Reproduce this listing from its first line through the line with "090 AVIONICS and ELECTRICS (150, 1465)", inclusive, leaving out all that follows.

##### RECORDS SHOWN #####

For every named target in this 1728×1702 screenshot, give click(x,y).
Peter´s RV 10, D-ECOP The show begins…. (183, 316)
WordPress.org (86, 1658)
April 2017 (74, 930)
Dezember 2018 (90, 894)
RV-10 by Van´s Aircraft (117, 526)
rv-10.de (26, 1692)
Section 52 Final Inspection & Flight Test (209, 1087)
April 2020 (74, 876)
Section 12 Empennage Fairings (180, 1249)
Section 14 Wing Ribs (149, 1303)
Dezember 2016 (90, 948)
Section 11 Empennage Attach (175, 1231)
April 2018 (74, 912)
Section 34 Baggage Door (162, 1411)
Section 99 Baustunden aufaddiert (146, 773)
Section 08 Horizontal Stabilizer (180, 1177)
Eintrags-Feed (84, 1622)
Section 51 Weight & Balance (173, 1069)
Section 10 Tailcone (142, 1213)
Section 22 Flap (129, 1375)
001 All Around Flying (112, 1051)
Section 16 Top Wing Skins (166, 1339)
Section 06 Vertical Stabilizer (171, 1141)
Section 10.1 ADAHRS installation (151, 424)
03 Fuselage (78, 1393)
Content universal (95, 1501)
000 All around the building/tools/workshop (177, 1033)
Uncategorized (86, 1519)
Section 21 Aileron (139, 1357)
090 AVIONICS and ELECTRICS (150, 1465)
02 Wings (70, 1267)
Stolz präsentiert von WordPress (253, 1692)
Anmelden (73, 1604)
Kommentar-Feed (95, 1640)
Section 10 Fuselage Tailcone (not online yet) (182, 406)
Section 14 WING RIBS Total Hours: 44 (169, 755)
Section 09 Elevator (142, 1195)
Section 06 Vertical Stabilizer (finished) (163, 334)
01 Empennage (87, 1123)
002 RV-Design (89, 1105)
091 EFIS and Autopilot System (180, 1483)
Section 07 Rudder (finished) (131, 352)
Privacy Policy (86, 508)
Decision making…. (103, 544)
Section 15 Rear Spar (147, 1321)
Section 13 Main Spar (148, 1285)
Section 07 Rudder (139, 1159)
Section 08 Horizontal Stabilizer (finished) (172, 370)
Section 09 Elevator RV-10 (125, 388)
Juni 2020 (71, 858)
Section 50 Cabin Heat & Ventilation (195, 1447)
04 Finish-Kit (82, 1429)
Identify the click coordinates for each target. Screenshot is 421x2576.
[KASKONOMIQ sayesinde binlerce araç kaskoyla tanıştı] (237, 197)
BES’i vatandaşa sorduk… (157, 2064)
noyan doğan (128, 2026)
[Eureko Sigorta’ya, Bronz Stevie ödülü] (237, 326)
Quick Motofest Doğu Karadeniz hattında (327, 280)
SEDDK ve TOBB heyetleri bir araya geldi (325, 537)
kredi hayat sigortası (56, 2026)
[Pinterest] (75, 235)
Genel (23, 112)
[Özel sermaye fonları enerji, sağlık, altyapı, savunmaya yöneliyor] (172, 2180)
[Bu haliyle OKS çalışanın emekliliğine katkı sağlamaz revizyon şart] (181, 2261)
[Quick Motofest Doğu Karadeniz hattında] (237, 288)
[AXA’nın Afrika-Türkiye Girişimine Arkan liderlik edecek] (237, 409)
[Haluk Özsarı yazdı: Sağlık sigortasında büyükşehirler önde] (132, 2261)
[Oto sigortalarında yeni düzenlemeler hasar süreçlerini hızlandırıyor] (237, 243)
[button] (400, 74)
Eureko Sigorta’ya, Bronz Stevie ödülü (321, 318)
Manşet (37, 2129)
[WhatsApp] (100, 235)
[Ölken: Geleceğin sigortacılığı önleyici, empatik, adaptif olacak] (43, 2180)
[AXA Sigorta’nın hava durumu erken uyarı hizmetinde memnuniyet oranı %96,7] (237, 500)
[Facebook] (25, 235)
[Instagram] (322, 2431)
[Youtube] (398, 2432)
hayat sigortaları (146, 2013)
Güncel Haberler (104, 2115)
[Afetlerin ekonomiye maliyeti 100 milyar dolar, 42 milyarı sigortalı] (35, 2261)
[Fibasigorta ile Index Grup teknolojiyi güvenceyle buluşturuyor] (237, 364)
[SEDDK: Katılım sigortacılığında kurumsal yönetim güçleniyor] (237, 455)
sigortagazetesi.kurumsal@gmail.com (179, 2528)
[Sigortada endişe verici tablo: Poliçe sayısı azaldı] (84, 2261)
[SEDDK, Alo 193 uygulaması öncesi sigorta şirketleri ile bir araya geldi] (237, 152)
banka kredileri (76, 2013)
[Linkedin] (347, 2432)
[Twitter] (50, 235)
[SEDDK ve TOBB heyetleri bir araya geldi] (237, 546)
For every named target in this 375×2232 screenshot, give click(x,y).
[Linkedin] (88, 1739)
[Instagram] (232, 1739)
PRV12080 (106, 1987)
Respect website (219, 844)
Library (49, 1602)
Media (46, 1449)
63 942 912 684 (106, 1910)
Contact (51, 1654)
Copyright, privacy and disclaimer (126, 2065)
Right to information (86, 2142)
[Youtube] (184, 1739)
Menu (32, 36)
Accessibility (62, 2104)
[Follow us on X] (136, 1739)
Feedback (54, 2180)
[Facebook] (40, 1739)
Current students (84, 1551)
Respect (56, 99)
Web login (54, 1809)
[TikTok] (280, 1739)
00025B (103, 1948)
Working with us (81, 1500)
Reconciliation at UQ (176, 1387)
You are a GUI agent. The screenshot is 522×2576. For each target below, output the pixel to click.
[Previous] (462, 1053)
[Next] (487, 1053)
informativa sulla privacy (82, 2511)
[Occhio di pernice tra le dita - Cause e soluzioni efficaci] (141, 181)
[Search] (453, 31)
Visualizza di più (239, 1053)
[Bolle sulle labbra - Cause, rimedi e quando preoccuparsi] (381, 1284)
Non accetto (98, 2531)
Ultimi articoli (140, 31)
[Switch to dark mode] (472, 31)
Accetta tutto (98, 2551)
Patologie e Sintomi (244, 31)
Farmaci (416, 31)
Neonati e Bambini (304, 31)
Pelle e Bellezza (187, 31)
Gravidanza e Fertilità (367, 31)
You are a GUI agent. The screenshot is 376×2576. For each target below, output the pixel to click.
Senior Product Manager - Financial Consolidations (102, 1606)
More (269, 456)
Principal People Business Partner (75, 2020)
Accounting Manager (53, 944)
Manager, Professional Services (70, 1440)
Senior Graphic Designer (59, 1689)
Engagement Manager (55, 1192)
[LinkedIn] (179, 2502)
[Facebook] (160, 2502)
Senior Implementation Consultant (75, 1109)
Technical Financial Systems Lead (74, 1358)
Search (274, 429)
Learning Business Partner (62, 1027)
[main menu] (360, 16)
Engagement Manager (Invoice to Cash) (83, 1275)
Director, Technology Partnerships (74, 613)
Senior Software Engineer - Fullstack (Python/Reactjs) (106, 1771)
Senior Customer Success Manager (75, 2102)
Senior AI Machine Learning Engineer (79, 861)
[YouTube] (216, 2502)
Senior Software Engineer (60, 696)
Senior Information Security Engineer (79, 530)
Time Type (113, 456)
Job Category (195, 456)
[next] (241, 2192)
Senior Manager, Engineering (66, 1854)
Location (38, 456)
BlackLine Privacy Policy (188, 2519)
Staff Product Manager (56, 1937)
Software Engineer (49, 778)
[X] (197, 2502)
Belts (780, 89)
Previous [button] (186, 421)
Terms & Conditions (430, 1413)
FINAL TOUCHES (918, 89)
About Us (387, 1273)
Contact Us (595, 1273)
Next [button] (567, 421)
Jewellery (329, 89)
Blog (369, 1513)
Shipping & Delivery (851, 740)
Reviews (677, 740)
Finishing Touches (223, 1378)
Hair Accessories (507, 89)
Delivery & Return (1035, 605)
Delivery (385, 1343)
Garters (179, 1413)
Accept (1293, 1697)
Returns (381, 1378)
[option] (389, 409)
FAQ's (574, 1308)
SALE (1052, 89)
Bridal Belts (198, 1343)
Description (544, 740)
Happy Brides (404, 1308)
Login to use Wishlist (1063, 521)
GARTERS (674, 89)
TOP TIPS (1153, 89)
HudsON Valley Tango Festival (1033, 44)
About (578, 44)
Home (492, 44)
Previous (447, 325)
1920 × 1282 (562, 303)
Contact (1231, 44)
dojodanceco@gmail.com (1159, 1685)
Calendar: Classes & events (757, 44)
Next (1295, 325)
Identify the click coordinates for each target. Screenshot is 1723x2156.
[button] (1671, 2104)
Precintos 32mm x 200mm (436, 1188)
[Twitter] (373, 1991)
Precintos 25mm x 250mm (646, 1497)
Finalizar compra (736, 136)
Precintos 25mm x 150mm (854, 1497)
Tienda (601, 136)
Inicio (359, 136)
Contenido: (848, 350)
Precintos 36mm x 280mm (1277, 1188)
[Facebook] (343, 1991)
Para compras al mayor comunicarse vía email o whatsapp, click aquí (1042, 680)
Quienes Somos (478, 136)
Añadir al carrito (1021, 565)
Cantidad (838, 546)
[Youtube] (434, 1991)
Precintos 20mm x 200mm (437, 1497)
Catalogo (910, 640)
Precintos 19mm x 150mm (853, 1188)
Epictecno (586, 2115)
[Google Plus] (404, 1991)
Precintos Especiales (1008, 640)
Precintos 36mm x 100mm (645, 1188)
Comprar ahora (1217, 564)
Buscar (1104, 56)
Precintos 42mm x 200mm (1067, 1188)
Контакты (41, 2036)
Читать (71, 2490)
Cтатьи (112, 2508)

#####

> _EXPECTED OUTPUT_:
For every named target in this 1728×1702 screenshot, give click(x,y).
Peter´s RV 10, D-ECOP The show begins…. (183, 316)
WordPress.org (86, 1658)
April 2017 (74, 930)
Dezember 2018 (90, 894)
RV-10 by Van´s Aircraft (117, 526)
rv-10.de (26, 1692)
Section 52 Final Inspection & Flight Test (209, 1087)
April 2020 (74, 876)
Section 12 Empennage Fairings (180, 1249)
Section 14 Wing Ribs (149, 1303)
Dezember 2016 (90, 948)
Section 11 Empennage Attach (175, 1231)
April 2018 (74, 912)
Section 34 Baggage Door (162, 1411)
Section 99 Baustunden aufaddiert (146, 773)
Section 08 Horizontal Stabilizer (180, 1177)
Eintrags-Feed (84, 1622)
Section 51 Weight & Balance (173, 1069)
Section 10 Tailcone (142, 1213)
Section 22 Flap (129, 1375)
001 All Around Flying (112, 1051)
Section 16 Top Wing Skins (166, 1339)
Section 06 Vertical Stabilizer (171, 1141)
Section 10.1 ADAHRS installation (151, 424)
03 Fuselage (78, 1393)
Content universal (95, 1501)
000 All around the building/tools/workshop (177, 1033)
Uncategorized (86, 1519)
Section 21 Aileron (139, 1357)
090 AVIONICS and ELECTRICS (150, 1465)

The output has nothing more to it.